Ancient spiders have always been difficult to investigate since their soft and squishy bodies don’t fossilize as easily as bones or exoskeletons. Researchers were really excited to find 10 new spider fossils in an unexplored area called the Jinju Formation. This may not seem like a big deal considering that there are more individual spiders and more spider species than any other group of predators. However, a new paper in the Journal of Systematic Paleontology discusses these unique fossilized spiders that were discovered by a team of researchers including one from the University of Kansas. The other two collaborators were Tae-Yoon Park of the Korea Polar Research Institute and amateur fossil hunter Kye-Soo Nam of the Daejeon Science High School for the Gifted.

The Jinju Formation and the tapetum

The Jinju Formation is a Mesozoic geologic formation in South Korea. This area has been a known location for dinosaur bones in the past. This new group of fossils, which researchers from the Korea Polar Research Institute along with the University of Kansas found in shale, has increased the number of spiders in the formation to 11. Two of these spiders stood out among the rest because their eyes still reflected light 110 million years after death.

Paul Selden is a geologist at the University of Kansas and he has stated that “because these spiders were preserved in strange silver on a dark rock, what was immediately obvious was that their rather large eyes were brightly marked with crescentic features.” He realized after further research that this area of the eye must have been the tapetum which is a reflective structure in an inverted eye where the light comes in and is reverted into retina cells. The tapetum is often cone-shaped similar to a Canadian canoe. This structure aids their night vision abilities. Night-hunting predators tend to use this type of eye to their advantage. Human eyes don’t contain a tapetum, but a lot of other animals do. For instance, seeing cat eyes in the dark is due to the tapetum.

A first of its kind

Researchers believe this is the first preservation of a spider eye tapetum discovered. According to Selden, it is possible to distinguish between each type of spider by looking at their eyes, “the ones you see with really big eyes are jumping spiders, but their eyes are regular eyes while wolf spiders have eyes that reflect at night like cats.” Selden has also stated that this discovery gives them a better look at the internal anatomy, like the eye structure. Ancient spiders are often discovered in amber since the sticky substance helps preserve a spider’s soft body.

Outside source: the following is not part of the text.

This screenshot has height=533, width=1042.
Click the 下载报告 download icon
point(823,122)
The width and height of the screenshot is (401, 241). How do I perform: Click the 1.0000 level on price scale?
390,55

However, the researchers believe that if these spiders, named Koreamegops samsiki and Jinjumegops dalingwateri, were found in amber, the tapetum might have been missed. Selden and his team stated in their paper that since they don’t have hard shells, they easily decay. It needs to be a unique situation where they are washed into a body of water. Spiders usually float but, in this case, they sunk which was lucky because it kept them away from the decaying bacteria.

A form of biodiversity

These newly discovered spiders may have been occupying the same area as jumping spiders. But these ancient spiders are different because they have an entirely different eye structure. Selden has stated that although some contemporary spiders feature eyes with a tapetum, this new paper is the first to describe the anatomical feature in a fossilized spider. Finding 10 new spiders provides a huge change for the diversity of spiders from the Cretaceous period. The lack of fossils doesn’t give us much information about these ancient creepy crawlies but with further research, future fossils may eventually be discovered.